▶ [Extracted material]:
···

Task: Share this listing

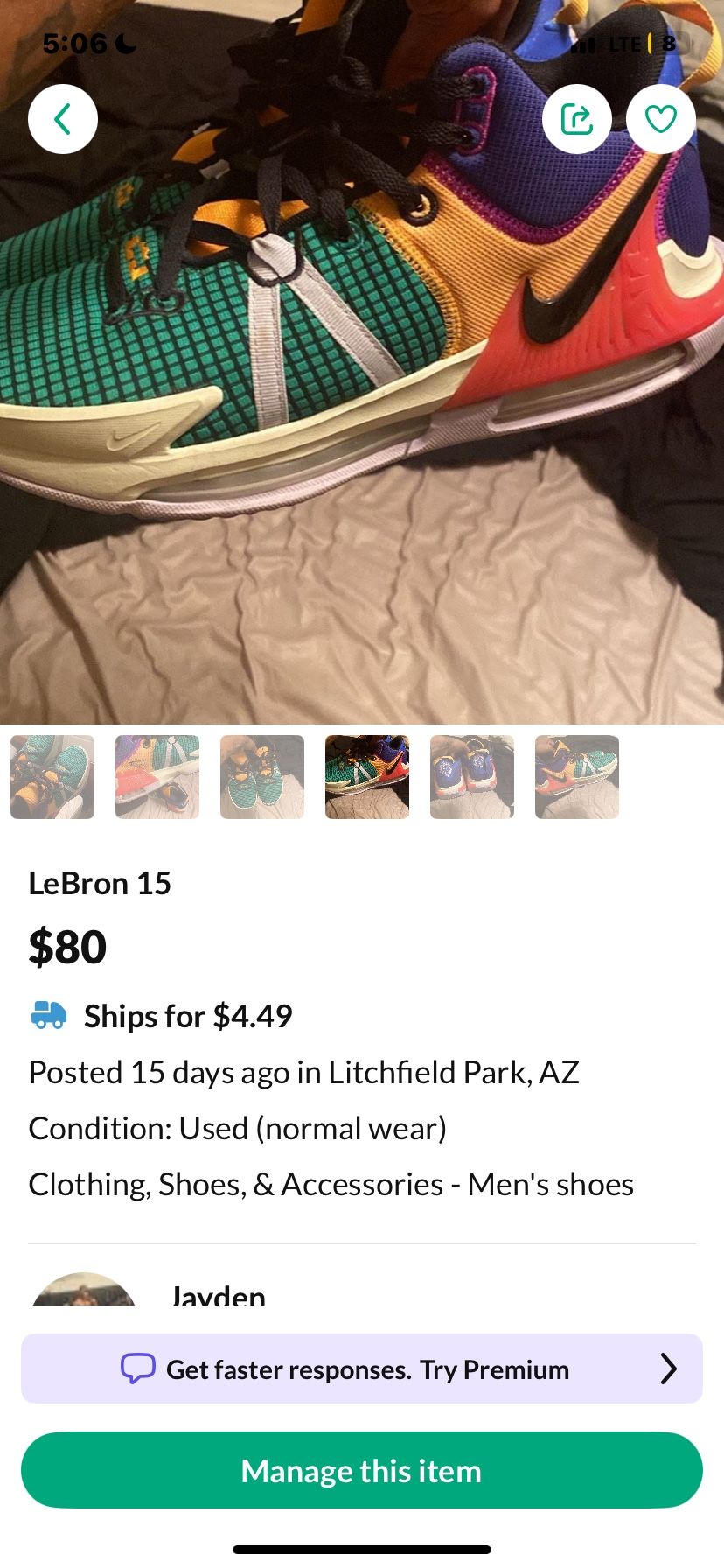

···

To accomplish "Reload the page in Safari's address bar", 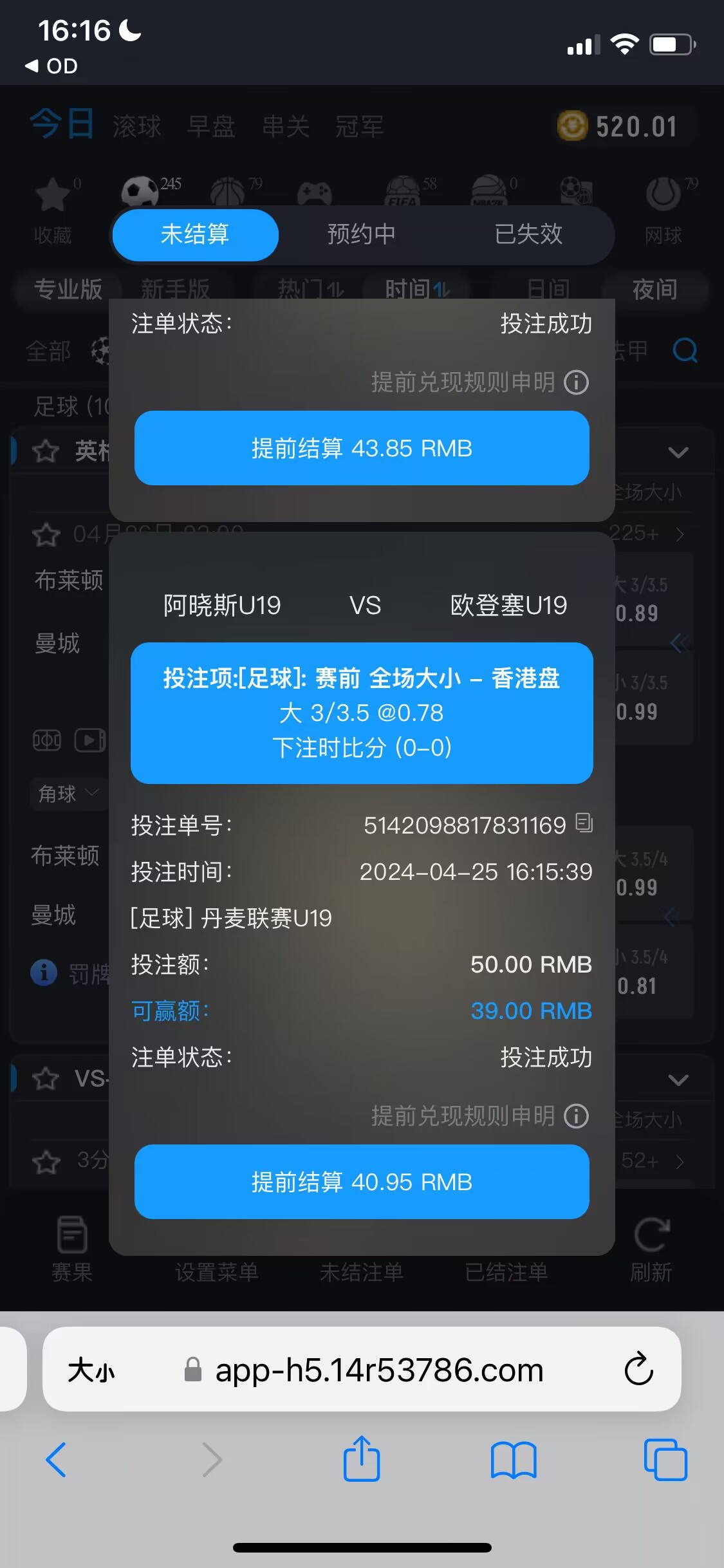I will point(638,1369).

···

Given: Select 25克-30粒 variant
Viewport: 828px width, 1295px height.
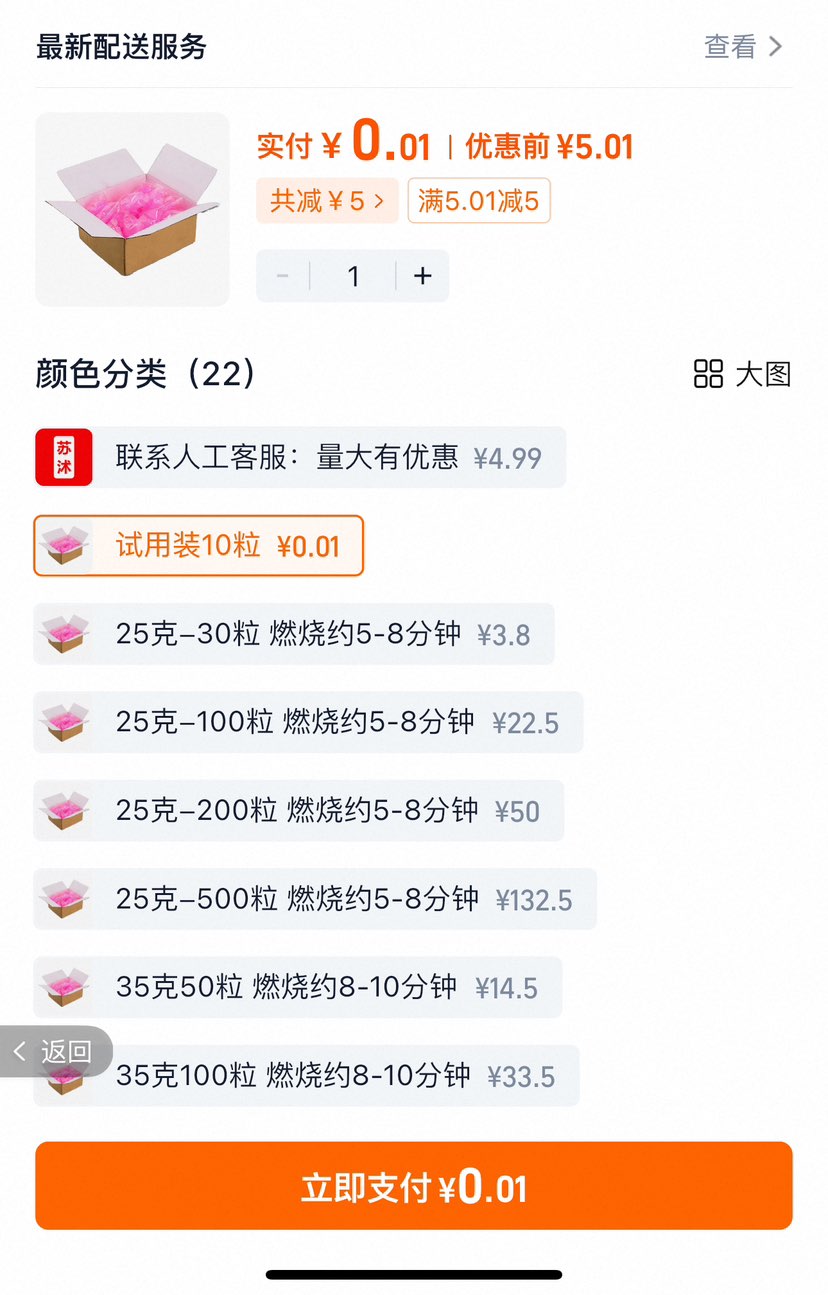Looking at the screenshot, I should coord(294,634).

···

▶ [Stated task]: Can you format the material from the line with "Given: Select 25克-30粒 variant" up to and including the line with "Looking at the" as a JSON list of strings, one string per line, with blank lines and pictures left out?

▶ [Result below]:
[
  "Given: Select 25克-30粒 variant",
  "Viewport: 828px width, 1295px height.",
  "Looking at the screenshot, I should coord(294,634)."
]